Debe señalarse, no obstante, que a esta lista de tres fuentes de malestar cabe añadir una cuarta, más desconcertante que la tercera: el propio sujeto. Esta fuente es más desconcertante, ya que es el propio individuo el que se procura el malestar tomando decisiones fatales a pesar de tener todos los argumentos en contra. Es la pulsión de muerte, aquella por la que el sujeto actúa en contra de sus propios intereses, toma decisiones que le pueden acarrear consecuencias fatales y, además, no aprende de los graves errores sino que los vuelve a repetir una y otra vez. Se trata de una misteriosa tendencia que nos empuja al fracaso, a repetir el error, a recrearnos una y otra vez en aquello que es fuente de malestar y perjuicio [8].

Finalmente, ese imperativo que nos exige gozar para lograr la felicidad puede provocar en los sujetos la escasez de recursos simbólicos para tramitar la angustia, inclinándose entonces a resolverla a través del actuar como en los casos de violencia, adicciones, compras compulsivas, etcétera.

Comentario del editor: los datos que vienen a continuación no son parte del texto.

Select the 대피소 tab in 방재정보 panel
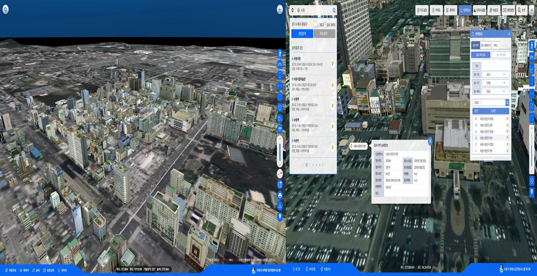Viewport: 537px width, 276px height. 495,45
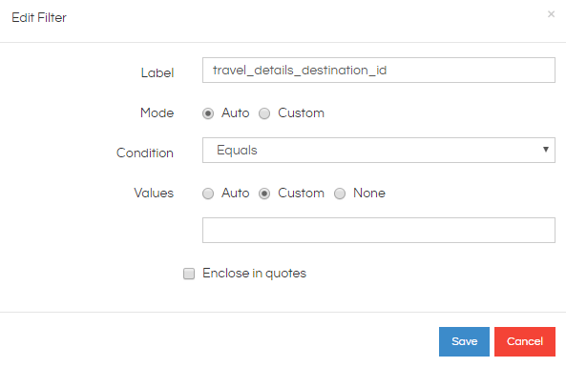Click the arrow on the Condition combo box
Image resolution: width=566 pixels, height=367 pixels.
545,150
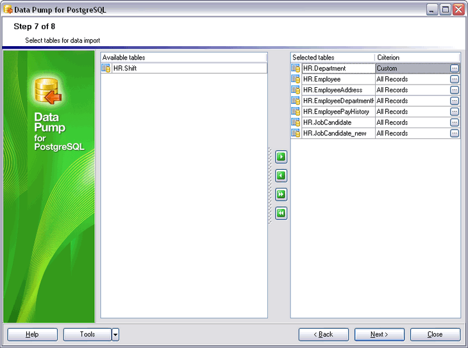Image resolution: width=468 pixels, height=348 pixels.
Task: Click the Selected tables column header
Action: [332, 58]
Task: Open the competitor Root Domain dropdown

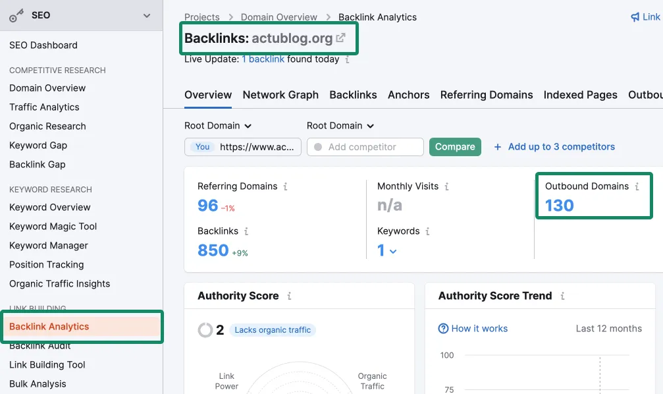Action: pyautogui.click(x=340, y=126)
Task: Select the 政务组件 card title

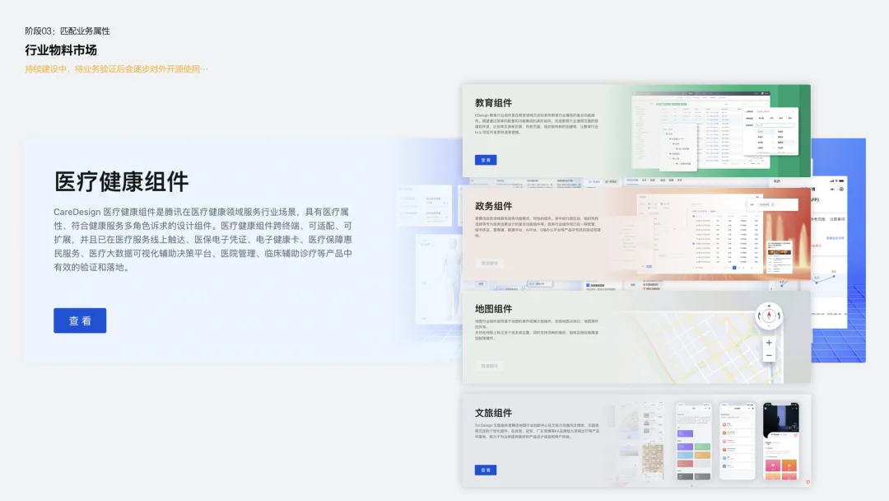Action: point(493,206)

Frente a todo ello surge la pregunta: ¿cómo se puede situar el psicoanalista frente al imperativo de gozar permanentemente, de rechazar cualquier manifestación de dolor, de renegar de todo límite? Pregunta que, probablemente, presenta matices en función del lugar en el que el psicoanalista desarrolle su actividad.

6. Para concluir

En el actual contexto social, caracterizado por la ideología neoliberal, la omnipresencia de objetos agalmáticos —los teléfonos inteligentes— y el rechazo sistemático de la responsabilidad, un rasgo peculiar ha invadido las casas y las mentes: el imperativo de la felicidad. Hay que ser felices, mostrar buena cara y sonreír. Hay que ser positivos, ver la cara amable de las cosas, gozar de la vida a cada momento, viajar, exhibir los cuerpos, ser optimistas y, si las cosas se ponen feas, como en la pandemia de 2020, pensar que «todo irá bien» o ir al psiquiatra y esperar la correspondiente etiqueta diagnóstica vía DSM-5.

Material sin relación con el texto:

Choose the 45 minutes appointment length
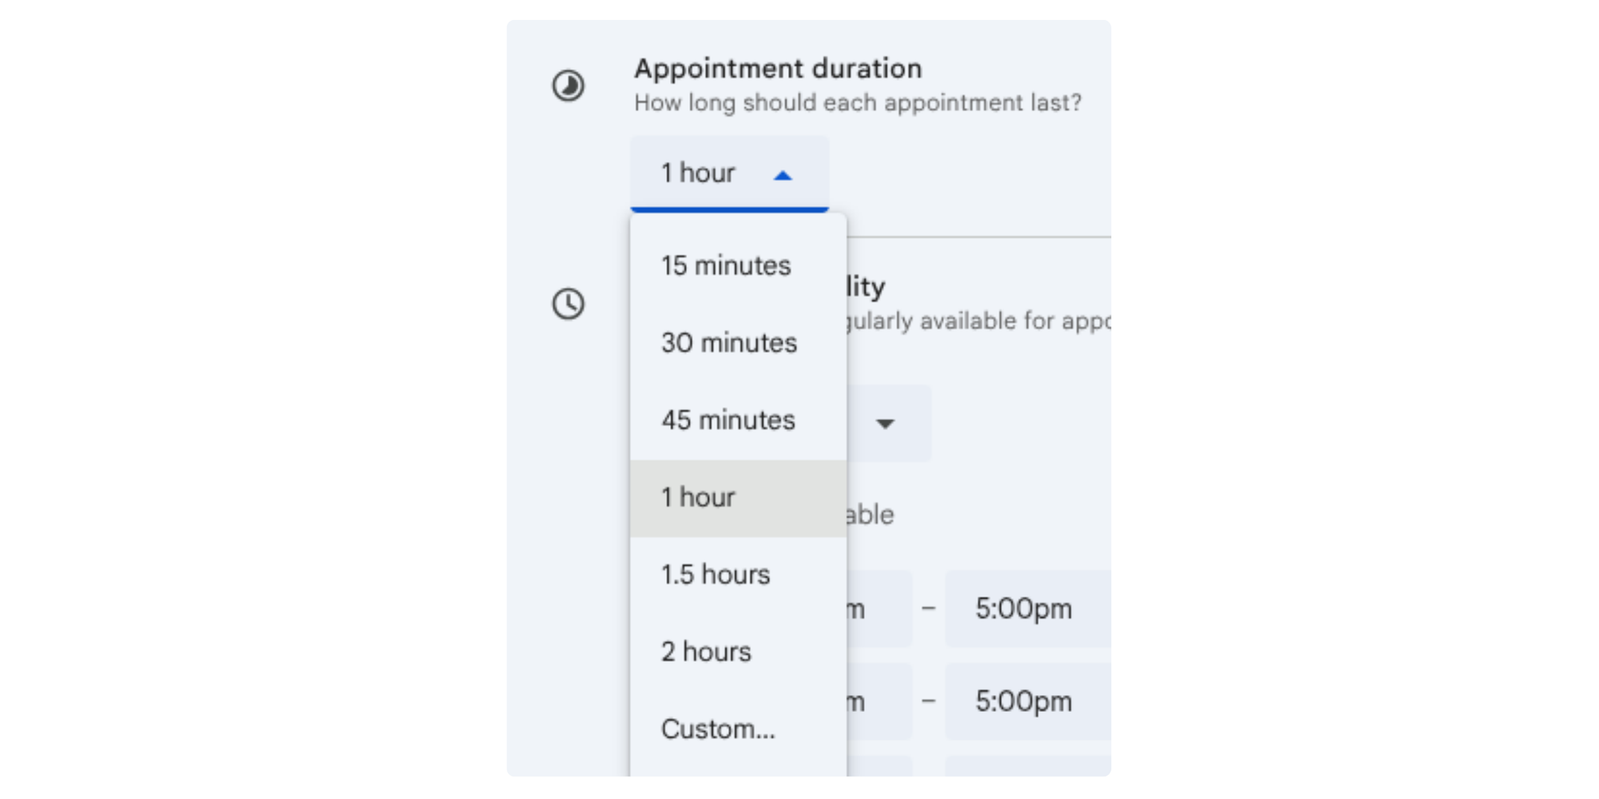This screenshot has height=799, width=1599. tap(727, 419)
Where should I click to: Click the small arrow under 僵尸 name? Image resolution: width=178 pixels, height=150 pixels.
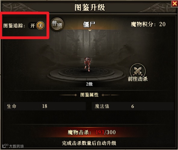click(x=90, y=30)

En este marco, el rechazo del sufrimiento está también omnipresente, de ahí el consumo desorbitado de analgésicos, antiinflamatorios, ansiolíticos y antidepresivos. Felices para siempre, dando a cada momento lo mejor de uno mismo, renegar de las vicisitudes inherentes al paso de los años. No al dolor, ni físico ni mental. La euforia perpetua, como mandato social, como imperativo, como el título de un conocido programa de TV3. Y si no consigue sentirse feliz, vaya al médico y pídale una pastilla. Verá cómo en pocos días recupera la ilusión de vivir, aunque ello sea a costa de anestesiarse emocionalmente y no responsabilizarse de aquello que le concierne.


Barcelona, mayo de 2022

Referencias

[1] Pascal Brukner. La euforia perpetua. Barcelona: Tusquets, 2000.
[2] Pascal Brukner. La tentación de la inocencia. Barcelona: Anagrama, 1996.
[3] Pierre Dardot y Christian Laval. La nueva razón del mundo. Barcelona: Gedisa, 2013.
[4] William Davies. La industria de la felicidad. España: Malpaso, 2016.
[5] Pierre-Marc De Biasi. El tercer cerebro. Madrid: Ediciones Ampersand, 2022.
[6] Michel Desmurget. La fábrica de los cretinos digitales. España: Península, 2020.
[7] Gustavo Dessal. Inconsciente 3.0. Barcelona: Xoroi, 2019.
[8] Gustavo Dessal y José Antonio Bustos. Psicoanálisis y discurso jurídico. España: Gredos, 2015.
[9] Sigmund Freud. «El malestar en la cultura». En Sigmund Freud Obras Completas, vol. xxii: El porvenir de una ilusión, El malestar en la cultura, y otras obras. Buenos Aires: Amorrortu, 1986.
[10] Byung-Chul Han. El enjambre. Barcelona: Amorrortu, 1984.
[11] Bertrand Russell. La conquista de la felicidad. Madrid: Espasa-Calpé, 1969.
[12] Manfred Spitzer. Demencia Digital. Barcelona: Ediciones B, 2013.